Zu Zweit oder Dritt hintereinander wurde gemäht und jeder der vorausmähte, musste sich sputen, dass ihm der Hintermann nicht zu nahe kam. Bei der großen Entfernung zu den Gemarkungen Offenburg bis Willstätt, in der Hauptsache aber Bühl, Griesheim oder Weier, musste man sich natürlich für den ganzen Tag versorgen. Vesper, Most oder Tee gehörten deshalb in den Rucksack oder Korb. Zum Vespern hatte man während den Pausen zwischen dem Heuwenden Zeit. Die Gabeln und Rechen waren damals vielfach noch aus Holz und meistens selbstgemacht. Je nachdem wie das Wetter war, musste man auch damals den Weg an die Kinzig zwei oder drei Tage hintereinander machen. Fahrräder als Fortbewegungsmittel standen nur ganz Wenigen zur Verfügung.

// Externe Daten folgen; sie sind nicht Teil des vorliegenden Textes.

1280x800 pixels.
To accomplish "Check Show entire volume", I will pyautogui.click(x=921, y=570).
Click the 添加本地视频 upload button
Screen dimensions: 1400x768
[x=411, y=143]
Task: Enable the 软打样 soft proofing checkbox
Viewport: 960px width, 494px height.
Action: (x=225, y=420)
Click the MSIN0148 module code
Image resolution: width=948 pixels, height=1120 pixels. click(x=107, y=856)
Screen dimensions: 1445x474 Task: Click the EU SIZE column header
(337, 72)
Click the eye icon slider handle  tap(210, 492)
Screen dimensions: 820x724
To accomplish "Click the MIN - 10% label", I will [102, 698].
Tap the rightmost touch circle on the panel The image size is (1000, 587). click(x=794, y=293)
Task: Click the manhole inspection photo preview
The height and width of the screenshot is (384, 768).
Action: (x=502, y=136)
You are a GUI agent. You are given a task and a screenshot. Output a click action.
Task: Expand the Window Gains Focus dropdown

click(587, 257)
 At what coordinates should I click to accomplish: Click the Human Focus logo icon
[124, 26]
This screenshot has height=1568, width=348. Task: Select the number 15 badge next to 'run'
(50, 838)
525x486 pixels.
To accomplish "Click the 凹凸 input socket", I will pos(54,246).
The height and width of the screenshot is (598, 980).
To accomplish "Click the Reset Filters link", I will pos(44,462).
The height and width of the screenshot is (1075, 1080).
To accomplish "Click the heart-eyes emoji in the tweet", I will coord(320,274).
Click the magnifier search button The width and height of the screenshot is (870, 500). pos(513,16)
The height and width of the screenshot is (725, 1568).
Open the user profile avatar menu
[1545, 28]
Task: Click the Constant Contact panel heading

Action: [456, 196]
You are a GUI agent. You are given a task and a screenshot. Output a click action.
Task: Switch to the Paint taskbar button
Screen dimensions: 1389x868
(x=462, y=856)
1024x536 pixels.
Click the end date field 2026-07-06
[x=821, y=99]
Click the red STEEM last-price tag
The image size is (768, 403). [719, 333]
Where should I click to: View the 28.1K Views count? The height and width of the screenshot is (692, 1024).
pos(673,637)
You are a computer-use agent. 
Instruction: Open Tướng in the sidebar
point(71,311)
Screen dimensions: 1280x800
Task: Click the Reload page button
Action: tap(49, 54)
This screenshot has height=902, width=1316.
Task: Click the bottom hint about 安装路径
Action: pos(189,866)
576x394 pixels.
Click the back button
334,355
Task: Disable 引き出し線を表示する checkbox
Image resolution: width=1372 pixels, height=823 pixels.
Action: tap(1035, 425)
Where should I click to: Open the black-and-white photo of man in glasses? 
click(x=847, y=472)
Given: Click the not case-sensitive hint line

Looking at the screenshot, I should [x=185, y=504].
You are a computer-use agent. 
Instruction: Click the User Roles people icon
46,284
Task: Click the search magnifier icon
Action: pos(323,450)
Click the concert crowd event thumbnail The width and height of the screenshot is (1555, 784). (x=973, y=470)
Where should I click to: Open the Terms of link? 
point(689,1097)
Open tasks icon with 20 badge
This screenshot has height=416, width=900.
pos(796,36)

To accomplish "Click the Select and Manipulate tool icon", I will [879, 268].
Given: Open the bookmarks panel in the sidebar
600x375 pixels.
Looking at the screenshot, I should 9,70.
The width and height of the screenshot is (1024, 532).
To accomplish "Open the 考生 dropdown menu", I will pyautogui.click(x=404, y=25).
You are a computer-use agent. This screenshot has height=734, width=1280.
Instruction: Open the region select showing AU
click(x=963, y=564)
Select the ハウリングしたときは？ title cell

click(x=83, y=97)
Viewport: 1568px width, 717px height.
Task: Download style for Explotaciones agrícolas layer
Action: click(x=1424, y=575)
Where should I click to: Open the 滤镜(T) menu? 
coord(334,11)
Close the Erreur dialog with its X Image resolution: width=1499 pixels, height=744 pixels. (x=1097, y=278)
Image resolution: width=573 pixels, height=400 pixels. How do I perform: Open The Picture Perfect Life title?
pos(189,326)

Nicht selten kam es vor, dass bei Hochwasser das mit viel Mühe getrocknete Heu oder Öhmd von der Kinzig mitgenommen wurde. Diese Tatsache war auch einmal Anlass für einen heute immer noch amüsanten Ausspruch eines Durbacher Bauern. Als er die Bescherung sah und dann nach Durbach zurück kam, erzählte er: „Heidesack nomol nie, am liebschde hätt i mi uffghängt! – Awer kei Baum – kei Seil – witt un breit nit!“
Während der Besatzungszeit kurz nach dem I. Weltkrieg hatte Großvater auch einmal ein Futterlos in Oberkirch an der Rench ersteigert, unweit vom Gasthaus „Zum Schlüssel“. Während man zum Mähen und Heuwenden zu Fuß über Schloss Staufenberg – Bottenau ging, musste man mit dem voll beladenen Heuwagen über Nußbach – Nesselried – Ebersweier – Unterweiler zurück nach Hause. Die kürzere Strecke über Bottenau – Heimbach hätten zwei Kühe wegen dem steilen Anstieg und –Abstieg nicht bewältigen können.